Philip Wilson, Field Force Manager for Cornish Mutual, says: “Spontaneous combustion is something farmers always need to be alert to but the last two summers in particular have been extremely challenging for farmers bringing in crops, with long periods of bad weather punctuated by short windows of opportunity to bale and store hay and straw.

“Ideally, farmers will cut the crop, lay it on the field and turn it a few times before baling it, but if the crop isn’t dry enough when it’s baled and stored and the moisture content is too high, it could ignite through spontaneous combustion and go up in flames.”
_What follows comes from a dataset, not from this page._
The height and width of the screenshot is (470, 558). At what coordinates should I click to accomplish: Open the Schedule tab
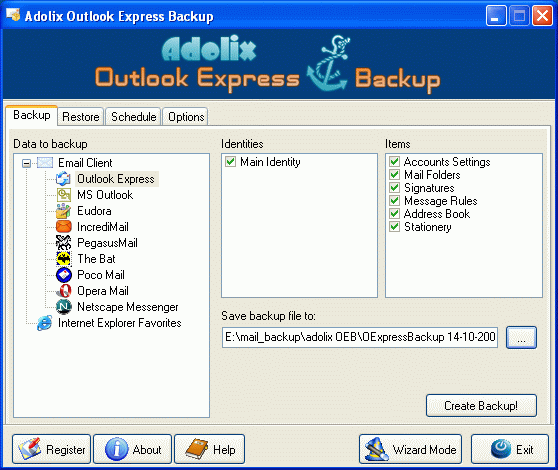click(133, 117)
Philip Wilson added: “We advise farmers to stack their bales further apart or in smaller stacks. As bales have got bigger the potential for problems has increased because the crop is packed tighter, so if farmers can leave a foot gap between the bales that will help the air to circulate and cool them down. Bales need to be constantly monitored too, especially in the first six weeks when the risk is greatest.”
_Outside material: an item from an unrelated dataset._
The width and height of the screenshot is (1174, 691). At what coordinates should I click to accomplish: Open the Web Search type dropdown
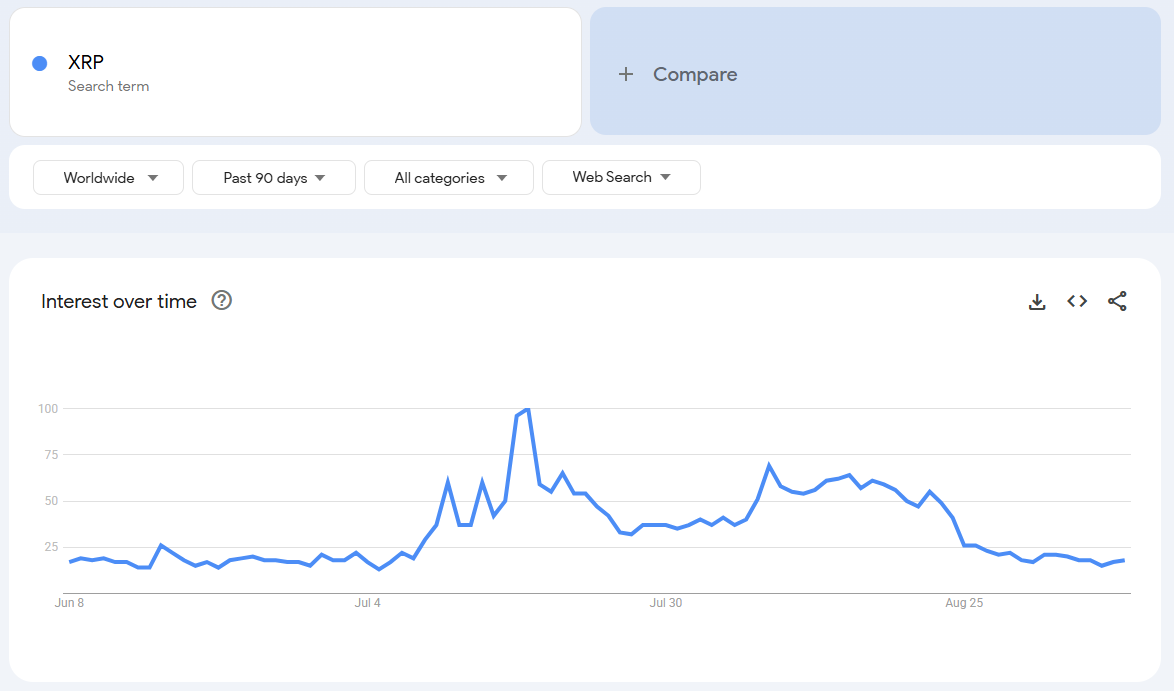[x=621, y=177]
Cornish Mutual, which has more than 24,000 members in Cornwall, Devon, Dorset and Somerset, provides insurance cover under its farm policies for spontaneous combustion through fermentation.

Earlier this year Cornish Mutual became the first mutual insurance company in the UK and the first South West business to achieve the highest level of recognition from the Chartered Insurance Institute (CII). It means Cornish Mutual joins just 15 other insurers which hold ‘Chartered Insurer’ status, including industry giants such as AXA Commercial, Zurich Insurance Plc and Allianz Insurance Plc.